Start of GIVEN INFORMATION
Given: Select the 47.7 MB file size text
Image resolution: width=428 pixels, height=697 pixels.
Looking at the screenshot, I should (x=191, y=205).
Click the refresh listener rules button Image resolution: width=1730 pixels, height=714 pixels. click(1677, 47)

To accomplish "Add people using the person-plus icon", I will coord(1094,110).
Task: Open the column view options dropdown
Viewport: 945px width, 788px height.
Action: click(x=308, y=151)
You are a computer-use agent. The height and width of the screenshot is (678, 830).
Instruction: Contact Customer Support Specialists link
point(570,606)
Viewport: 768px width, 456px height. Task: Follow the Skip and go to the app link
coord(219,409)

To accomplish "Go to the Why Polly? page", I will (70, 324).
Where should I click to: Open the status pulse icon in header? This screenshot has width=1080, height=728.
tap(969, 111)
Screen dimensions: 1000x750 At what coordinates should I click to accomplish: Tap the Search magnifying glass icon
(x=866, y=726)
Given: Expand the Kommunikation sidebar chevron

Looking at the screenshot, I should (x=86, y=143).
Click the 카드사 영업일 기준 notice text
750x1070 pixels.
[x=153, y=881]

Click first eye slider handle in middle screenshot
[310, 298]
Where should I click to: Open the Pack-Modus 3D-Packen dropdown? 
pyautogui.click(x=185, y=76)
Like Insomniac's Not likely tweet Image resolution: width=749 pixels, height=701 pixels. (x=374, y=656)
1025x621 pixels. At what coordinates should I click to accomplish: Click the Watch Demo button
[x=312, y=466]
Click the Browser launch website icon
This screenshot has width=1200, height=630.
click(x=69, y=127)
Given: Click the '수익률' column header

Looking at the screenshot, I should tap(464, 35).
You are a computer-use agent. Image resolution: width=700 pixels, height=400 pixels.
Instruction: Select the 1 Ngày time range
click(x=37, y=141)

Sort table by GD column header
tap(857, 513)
End of GIVEN INFORMATION
- ACTIVITY
Going over every line of the entries, tally those containing the string "computer" and report only the figure.

- RESPONSE TO THE EXERCISE
2